Since you're an electrician, you should already know the answer.
Unless this is your first time in a _dual outlet_ SG box.


----------



## 480sparky (Feb 1, 2009)

timgatton said:


> ....I found a dimmer that runs the outlet, ........



Really? You have? I guess 404.14(E) has been forgotten then.


----------



## skyhook (Mar 17, 2007)

timgatton said:


> I'm sure I could "modify" it to do what I want


How's that working out for you?


----------



## svronthmve (Aug 3, 2008)

I have a feeling this is a Craigslist "contractor" and "customer" who have met each other....
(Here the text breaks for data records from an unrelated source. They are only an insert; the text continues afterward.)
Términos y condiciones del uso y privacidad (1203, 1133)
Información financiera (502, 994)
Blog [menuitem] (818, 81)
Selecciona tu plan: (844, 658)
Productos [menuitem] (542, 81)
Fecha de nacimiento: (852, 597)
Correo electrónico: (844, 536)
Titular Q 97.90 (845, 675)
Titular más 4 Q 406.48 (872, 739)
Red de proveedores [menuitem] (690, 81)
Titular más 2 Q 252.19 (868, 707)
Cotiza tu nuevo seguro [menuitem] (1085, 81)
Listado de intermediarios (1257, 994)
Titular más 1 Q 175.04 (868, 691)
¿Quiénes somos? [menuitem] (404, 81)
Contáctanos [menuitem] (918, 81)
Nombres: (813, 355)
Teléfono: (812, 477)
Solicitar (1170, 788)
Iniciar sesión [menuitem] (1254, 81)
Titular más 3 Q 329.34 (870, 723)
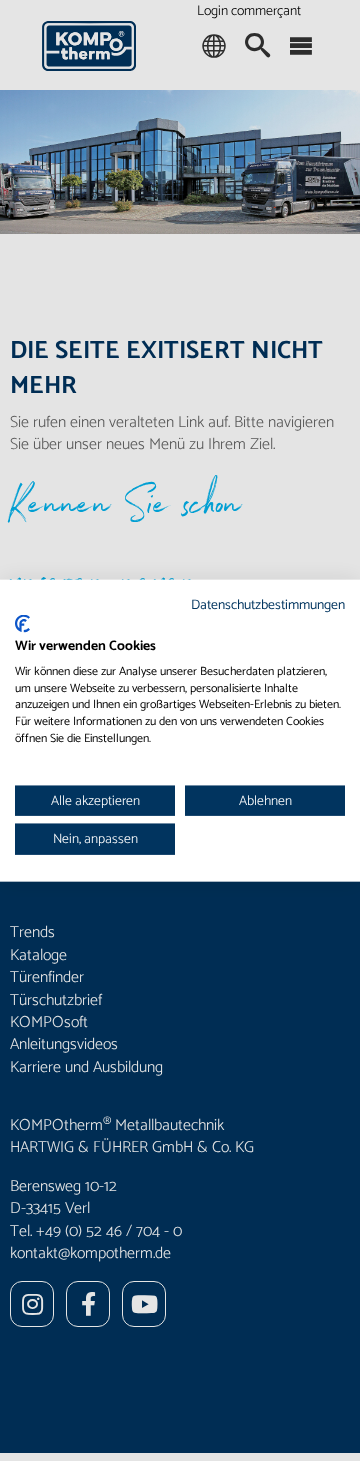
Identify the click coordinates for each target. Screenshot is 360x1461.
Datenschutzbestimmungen (268, 604)
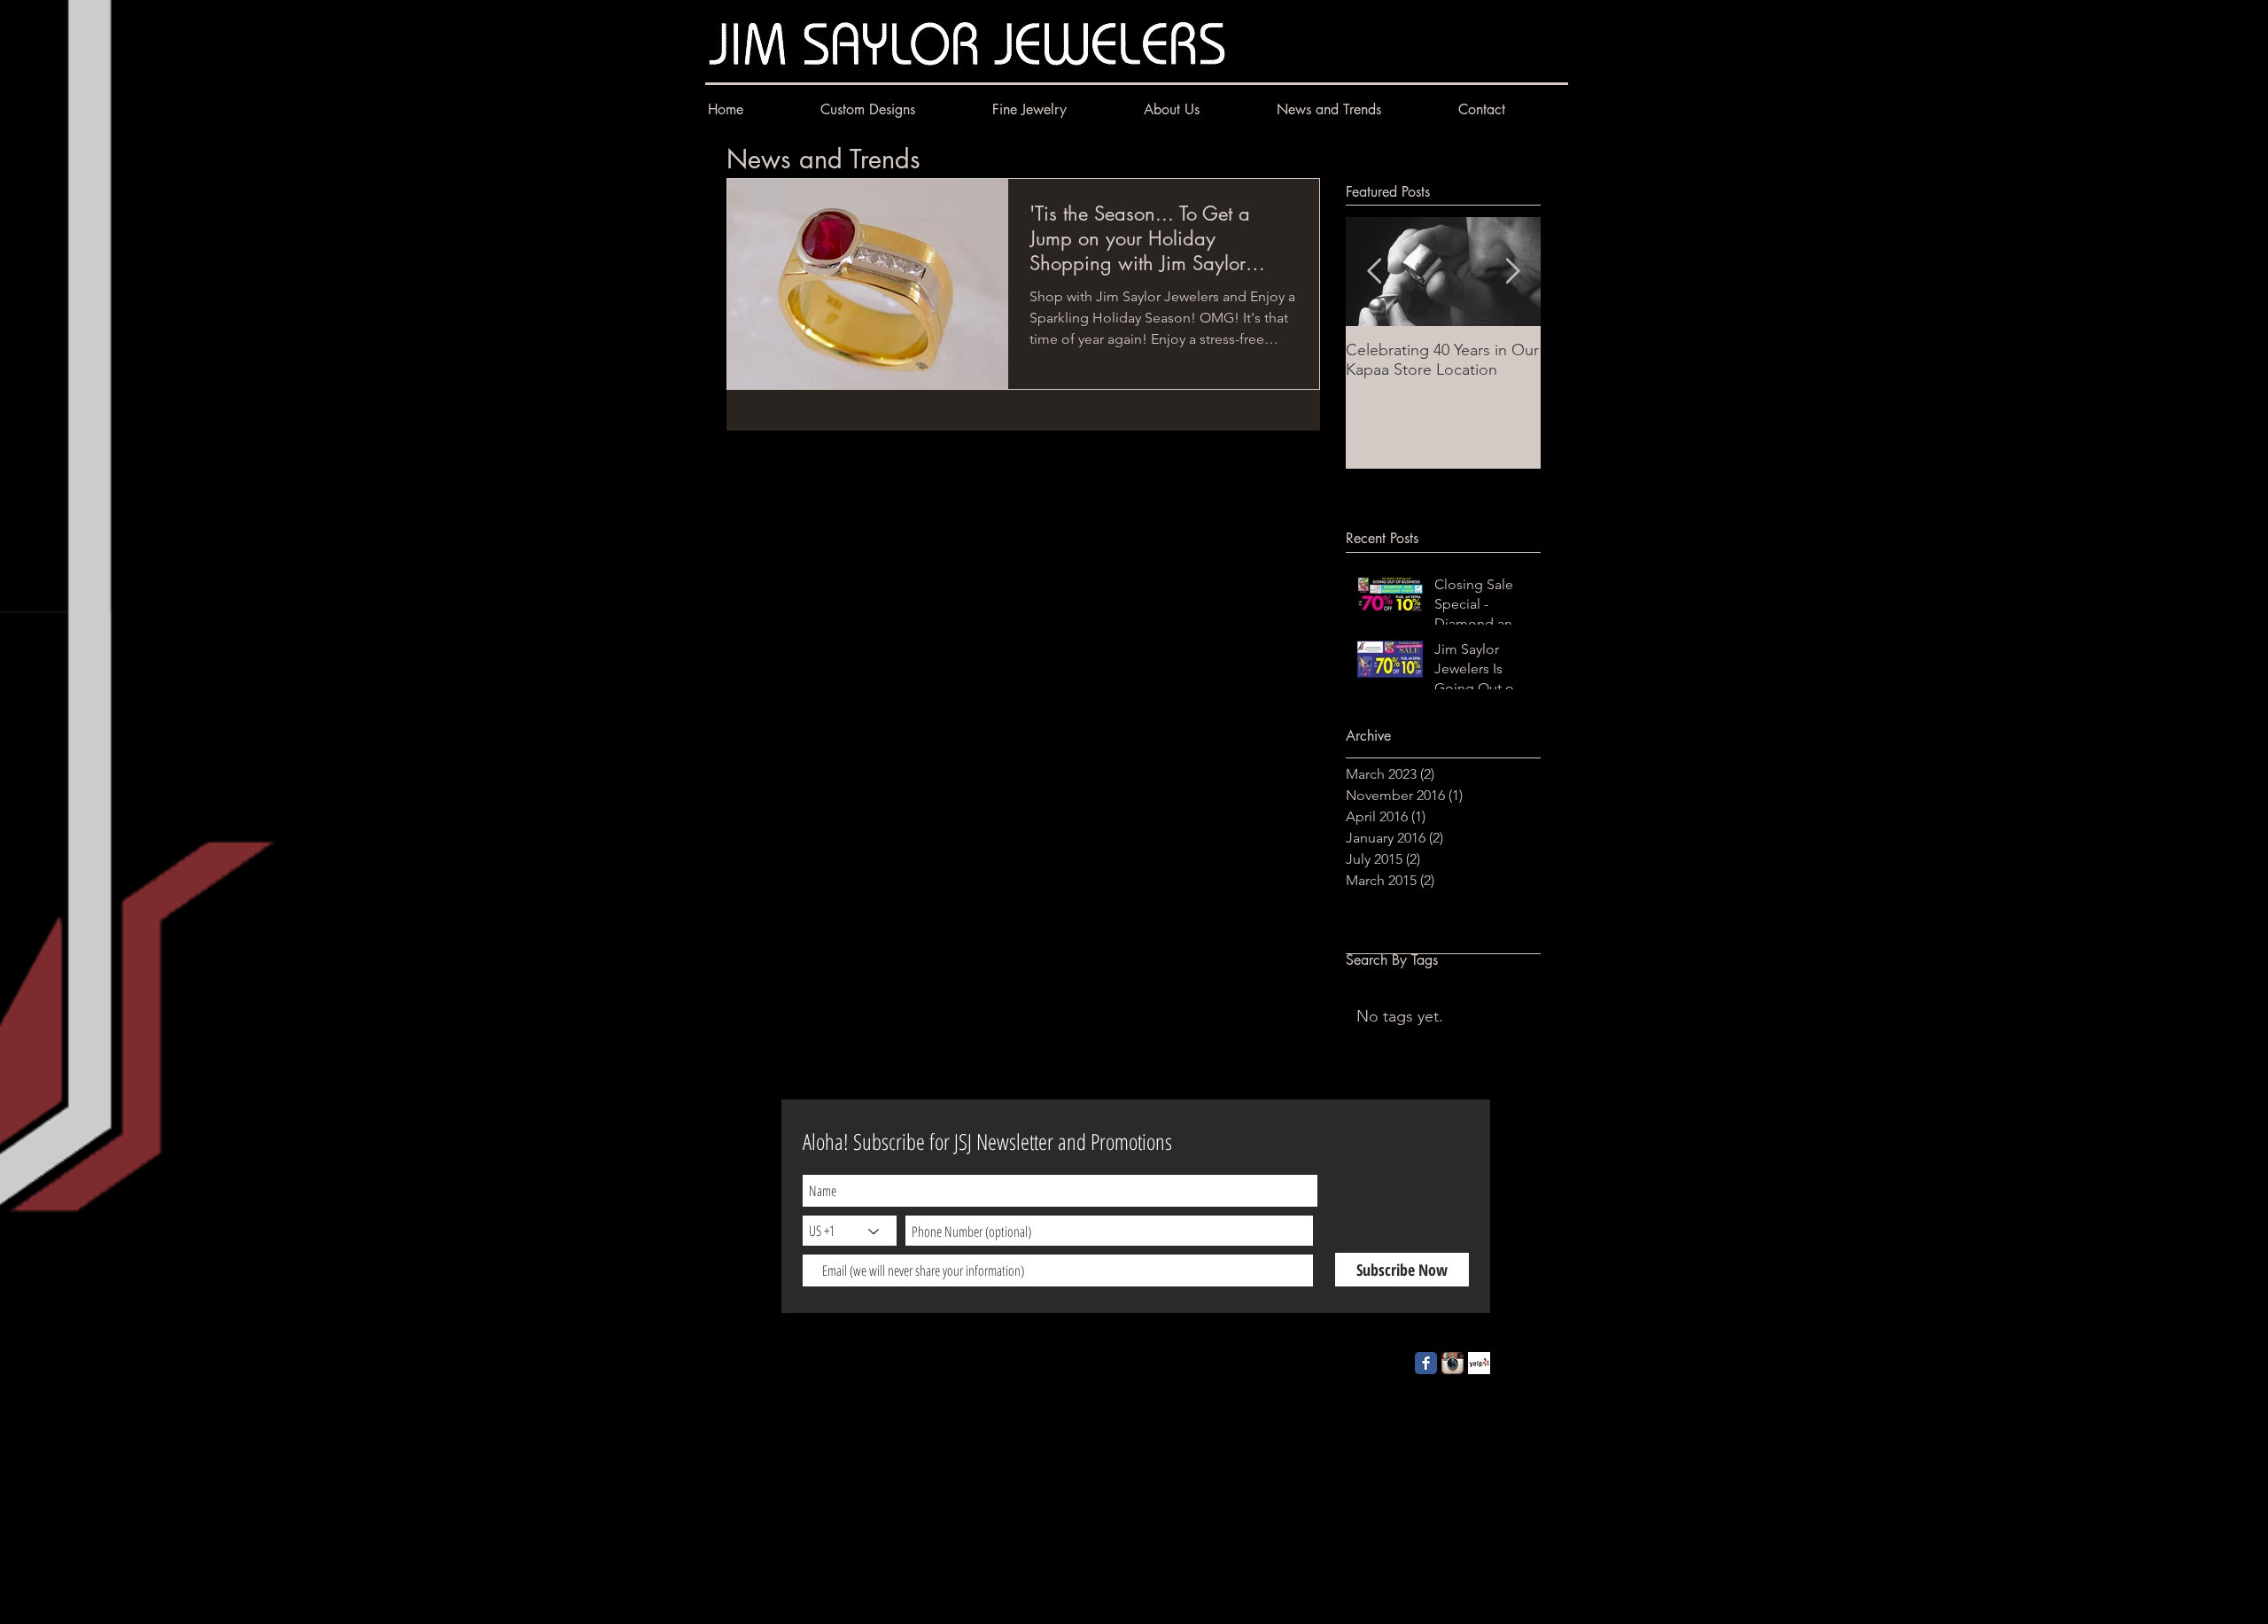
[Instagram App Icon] (1452, 1363)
BTW, what's to keep you from enlarging the opening & making it a 2 gang? :whistling:


----------



## skyhook (Mar 17, 2007)

svronthmve said:


> BTW, what's to keep you from enlarging the opening & making it a 2 gang? :whistling:





> *timgatton >>* I'm sure I could "modify" it to do what I want.


He probably already invented something.


----------



## svronthmve (Aug 3, 2008)

1 post wonder child here???


----------



## overanalyze (Dec 28, 2010)

The elusive two gang remodel box....so hard to find!


----------



## svronthmve (Aug 3, 2008)

Is it that, or the dilemma whether a dimmer and duplex receptacle will both fit in it at the same time?!


----------



## jlsconstruction (Apr 26, 2011)

And I'm just a wood butcher :drink:


----------



## woodchuck2 (Feb 27, 2008)

Why the need for a dimmer? I am guessing this overhead light has an extension cord plugged into the receptacle that you are wanting to control with a dimmer? Or maybe you are trying to fine tune the performance of you toaster?:whistling


----------



## TAHomeRepairs (Jun 18, 2012)

woodchuck2 said:


> Why the need for a dimmer? I am guessing this overhead light has an extension cord plugged into the receptacle that you are wanting to control with a dimmer? Or maybe you are trying to fine tune the performance of you toaster?:whistling


I never even thought of that, my toaster Burns the hell put of my bread, i'm gettin a dimmer. Thanks guys.....


----------



## 480sparky (Feb 1, 2009)

My toaster doesn't work worth crap. Maybe I should wire it up to 240.


----------



## svronthmve (Aug 3, 2008)

You could have a toaster with the speed of a microwave!:thumbup:


----------



## woodchuck2 (Feb 27, 2008)

480sparky said:


> My toaster doesn't work worth crap. Maybe I should wire it up to 240.


Now for this i would recommend a fan/light switch :thumbsup:/ One phase could be controlled by number and the other phase controlled by the slide dimmer for fine tuning your voltage :laughing:. Am i helping here :innocent:


----------



## TAHomeRepairs (Jun 18, 2012)

woodchuck2 said:


> Now for this i would recommend a fan/light switch :thumbsup:/ One phase could be controlled by number and the other phase controlled by the slide dimmer for fine tuning your voltage :laughing:. Am i helping here :innocent:


You only fine tune for bagels and eggos, right?


----------



## 480sparky (Feb 1, 2009)

tahomerepairs said:


> you only fine tune for bagels and *blueberry* eggos, right?


fify.


----------



## TAHomeRepairs (Jun 18, 2012)

480sparky said:


> fify.


thanks


----------



## Speedy Petey (Sep 30, 2003)

And who thinks he is actually going to bring a second feed to this box to keep the lighting off the SABC?? :whistling


----------